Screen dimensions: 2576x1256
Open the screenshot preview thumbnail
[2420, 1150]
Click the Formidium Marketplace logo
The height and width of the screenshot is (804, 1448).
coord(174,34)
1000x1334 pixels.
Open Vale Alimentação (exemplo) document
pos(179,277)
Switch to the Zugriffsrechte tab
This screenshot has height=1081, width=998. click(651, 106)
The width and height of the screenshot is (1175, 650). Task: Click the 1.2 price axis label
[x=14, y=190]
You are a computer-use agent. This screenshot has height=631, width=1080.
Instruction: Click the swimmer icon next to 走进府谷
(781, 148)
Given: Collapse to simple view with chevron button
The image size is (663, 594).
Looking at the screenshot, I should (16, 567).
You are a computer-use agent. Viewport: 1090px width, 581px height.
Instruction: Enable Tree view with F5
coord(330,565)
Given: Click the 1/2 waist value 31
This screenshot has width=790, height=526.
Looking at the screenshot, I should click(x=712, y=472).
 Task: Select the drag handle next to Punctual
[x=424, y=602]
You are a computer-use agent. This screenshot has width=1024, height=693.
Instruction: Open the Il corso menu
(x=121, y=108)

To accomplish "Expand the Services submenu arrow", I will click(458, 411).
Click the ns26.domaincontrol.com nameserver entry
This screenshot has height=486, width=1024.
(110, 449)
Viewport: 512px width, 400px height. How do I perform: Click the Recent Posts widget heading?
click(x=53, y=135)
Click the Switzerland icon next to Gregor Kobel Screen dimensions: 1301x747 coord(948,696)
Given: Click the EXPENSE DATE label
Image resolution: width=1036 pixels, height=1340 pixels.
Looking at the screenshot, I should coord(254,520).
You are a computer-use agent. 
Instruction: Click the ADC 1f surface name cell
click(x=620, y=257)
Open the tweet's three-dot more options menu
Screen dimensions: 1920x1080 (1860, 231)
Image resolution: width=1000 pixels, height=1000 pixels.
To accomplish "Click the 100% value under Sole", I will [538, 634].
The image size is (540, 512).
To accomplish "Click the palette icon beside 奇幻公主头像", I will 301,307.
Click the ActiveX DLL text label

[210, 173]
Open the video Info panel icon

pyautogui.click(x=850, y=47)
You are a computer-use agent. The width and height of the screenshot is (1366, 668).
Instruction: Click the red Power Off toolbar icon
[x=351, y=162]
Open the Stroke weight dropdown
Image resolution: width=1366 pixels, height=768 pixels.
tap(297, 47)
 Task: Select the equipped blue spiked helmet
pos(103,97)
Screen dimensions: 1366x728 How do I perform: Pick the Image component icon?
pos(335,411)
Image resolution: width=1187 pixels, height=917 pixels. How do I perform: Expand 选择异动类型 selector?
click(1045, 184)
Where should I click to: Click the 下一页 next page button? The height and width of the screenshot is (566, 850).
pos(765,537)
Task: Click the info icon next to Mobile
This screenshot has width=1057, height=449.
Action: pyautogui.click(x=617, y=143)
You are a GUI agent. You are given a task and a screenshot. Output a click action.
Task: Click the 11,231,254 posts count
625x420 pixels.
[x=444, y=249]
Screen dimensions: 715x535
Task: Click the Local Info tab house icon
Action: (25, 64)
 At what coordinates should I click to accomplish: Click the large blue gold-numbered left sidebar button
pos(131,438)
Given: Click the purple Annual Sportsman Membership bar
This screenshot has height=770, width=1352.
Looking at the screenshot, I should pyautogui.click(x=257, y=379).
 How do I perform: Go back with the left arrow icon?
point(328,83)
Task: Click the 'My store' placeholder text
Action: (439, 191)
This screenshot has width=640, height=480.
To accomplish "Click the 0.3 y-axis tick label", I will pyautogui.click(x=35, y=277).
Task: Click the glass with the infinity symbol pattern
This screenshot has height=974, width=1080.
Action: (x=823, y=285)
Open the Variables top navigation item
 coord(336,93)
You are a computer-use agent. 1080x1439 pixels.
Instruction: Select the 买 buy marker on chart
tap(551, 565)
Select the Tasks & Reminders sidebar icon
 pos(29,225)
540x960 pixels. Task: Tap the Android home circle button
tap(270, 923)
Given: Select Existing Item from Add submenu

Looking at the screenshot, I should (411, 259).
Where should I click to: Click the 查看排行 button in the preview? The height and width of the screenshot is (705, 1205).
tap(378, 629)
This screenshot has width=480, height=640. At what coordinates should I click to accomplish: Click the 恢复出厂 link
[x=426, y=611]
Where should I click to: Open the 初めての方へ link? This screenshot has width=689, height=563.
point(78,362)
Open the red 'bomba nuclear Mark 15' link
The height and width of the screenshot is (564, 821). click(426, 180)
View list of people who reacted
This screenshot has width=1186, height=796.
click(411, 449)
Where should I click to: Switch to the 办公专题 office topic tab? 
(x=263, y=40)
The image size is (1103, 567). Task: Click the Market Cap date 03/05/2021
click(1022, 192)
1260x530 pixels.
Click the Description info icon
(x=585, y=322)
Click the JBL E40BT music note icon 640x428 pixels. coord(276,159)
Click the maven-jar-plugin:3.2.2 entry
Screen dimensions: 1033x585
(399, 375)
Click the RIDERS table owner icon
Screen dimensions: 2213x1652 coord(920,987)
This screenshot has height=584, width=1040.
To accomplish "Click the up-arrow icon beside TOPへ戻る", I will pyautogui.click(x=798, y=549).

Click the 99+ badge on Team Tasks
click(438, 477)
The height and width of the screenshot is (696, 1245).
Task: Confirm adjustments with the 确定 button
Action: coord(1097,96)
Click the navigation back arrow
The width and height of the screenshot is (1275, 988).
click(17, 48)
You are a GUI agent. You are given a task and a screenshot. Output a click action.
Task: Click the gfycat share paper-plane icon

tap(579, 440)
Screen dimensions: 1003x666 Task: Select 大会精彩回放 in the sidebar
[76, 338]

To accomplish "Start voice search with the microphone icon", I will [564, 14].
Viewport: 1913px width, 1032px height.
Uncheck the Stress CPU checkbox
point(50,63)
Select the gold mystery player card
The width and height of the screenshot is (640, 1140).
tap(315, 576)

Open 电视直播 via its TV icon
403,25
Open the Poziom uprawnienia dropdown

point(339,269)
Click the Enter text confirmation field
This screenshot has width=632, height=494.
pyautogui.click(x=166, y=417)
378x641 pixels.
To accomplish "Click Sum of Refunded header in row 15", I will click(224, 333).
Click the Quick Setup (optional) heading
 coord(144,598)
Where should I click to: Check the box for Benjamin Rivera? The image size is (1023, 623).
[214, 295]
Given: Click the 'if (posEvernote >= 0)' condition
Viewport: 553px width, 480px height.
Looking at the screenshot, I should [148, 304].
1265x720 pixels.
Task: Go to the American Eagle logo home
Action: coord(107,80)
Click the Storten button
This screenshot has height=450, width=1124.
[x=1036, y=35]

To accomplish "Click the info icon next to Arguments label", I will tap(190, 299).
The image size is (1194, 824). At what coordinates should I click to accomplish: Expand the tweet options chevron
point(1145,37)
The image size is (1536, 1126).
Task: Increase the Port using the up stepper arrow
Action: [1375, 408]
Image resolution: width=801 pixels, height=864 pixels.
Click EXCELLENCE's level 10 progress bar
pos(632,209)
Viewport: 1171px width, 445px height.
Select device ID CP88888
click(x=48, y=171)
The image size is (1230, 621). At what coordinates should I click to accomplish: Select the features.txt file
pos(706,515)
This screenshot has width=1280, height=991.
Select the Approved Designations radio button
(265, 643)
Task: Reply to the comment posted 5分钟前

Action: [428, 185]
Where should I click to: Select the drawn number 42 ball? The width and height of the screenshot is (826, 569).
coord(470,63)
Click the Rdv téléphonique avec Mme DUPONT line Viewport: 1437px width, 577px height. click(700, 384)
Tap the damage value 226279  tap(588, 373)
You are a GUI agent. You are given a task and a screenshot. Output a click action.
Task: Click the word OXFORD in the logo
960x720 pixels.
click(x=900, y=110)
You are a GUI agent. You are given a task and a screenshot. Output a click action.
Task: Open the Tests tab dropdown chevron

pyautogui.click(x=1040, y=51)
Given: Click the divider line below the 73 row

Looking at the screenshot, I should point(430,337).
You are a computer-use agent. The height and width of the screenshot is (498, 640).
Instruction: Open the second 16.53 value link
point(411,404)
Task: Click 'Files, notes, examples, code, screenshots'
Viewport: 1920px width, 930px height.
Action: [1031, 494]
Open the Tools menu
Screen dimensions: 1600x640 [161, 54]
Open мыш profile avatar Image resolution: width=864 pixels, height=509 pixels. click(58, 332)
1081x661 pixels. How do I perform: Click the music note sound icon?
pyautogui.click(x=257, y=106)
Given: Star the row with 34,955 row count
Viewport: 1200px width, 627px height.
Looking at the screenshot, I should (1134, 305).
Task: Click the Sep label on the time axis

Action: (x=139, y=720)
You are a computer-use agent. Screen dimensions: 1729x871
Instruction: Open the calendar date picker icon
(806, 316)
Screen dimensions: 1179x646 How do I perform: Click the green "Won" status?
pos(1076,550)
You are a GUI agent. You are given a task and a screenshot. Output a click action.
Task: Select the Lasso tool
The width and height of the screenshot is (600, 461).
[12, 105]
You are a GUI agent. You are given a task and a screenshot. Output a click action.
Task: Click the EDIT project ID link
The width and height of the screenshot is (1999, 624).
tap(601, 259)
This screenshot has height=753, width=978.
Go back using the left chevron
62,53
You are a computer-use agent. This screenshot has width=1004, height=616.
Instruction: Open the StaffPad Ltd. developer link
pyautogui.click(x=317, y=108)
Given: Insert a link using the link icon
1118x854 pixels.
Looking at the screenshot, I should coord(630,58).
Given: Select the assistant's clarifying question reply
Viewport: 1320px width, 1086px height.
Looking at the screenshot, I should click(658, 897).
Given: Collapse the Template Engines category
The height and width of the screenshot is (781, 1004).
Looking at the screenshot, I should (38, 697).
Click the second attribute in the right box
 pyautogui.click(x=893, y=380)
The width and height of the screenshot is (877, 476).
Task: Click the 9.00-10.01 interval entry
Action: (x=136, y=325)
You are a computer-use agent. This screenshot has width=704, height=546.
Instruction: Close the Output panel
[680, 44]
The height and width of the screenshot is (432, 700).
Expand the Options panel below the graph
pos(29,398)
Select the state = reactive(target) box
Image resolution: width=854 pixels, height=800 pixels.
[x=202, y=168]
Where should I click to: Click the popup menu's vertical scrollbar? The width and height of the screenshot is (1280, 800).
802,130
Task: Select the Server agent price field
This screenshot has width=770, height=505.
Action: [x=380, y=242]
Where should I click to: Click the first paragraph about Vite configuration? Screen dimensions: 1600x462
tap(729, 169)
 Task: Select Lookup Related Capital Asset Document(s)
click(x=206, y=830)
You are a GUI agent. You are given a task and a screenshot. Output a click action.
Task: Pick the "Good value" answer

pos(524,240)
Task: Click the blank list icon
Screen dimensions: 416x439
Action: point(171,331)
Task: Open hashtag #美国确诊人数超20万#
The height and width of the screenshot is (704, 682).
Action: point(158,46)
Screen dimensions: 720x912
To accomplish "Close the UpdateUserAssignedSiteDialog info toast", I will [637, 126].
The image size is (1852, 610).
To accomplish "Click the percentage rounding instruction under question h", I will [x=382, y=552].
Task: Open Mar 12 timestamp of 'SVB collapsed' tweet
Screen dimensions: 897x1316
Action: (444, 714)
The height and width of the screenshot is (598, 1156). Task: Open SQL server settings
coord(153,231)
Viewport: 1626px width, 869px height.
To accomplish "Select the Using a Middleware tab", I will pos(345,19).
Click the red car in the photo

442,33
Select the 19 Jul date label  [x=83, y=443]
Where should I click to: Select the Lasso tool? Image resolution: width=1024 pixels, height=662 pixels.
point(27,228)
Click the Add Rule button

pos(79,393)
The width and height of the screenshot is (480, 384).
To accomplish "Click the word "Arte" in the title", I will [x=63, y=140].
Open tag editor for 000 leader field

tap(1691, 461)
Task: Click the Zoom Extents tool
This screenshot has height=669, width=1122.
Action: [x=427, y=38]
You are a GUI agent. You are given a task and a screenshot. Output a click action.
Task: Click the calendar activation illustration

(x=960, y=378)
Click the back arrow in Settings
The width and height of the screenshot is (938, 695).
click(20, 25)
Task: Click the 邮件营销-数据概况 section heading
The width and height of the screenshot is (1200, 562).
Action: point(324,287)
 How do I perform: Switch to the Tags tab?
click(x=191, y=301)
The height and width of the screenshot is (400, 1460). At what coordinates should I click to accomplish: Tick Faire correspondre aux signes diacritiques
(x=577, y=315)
----------------------------------------
Assigned task:
Search the material for the word "under" and copy every matching line.

Task output:
To accomplish "Click the 100% value under Sole", I will [538, 634].
To accomplish "Click the percentage rounding instruction under question h", I will [x=382, y=552].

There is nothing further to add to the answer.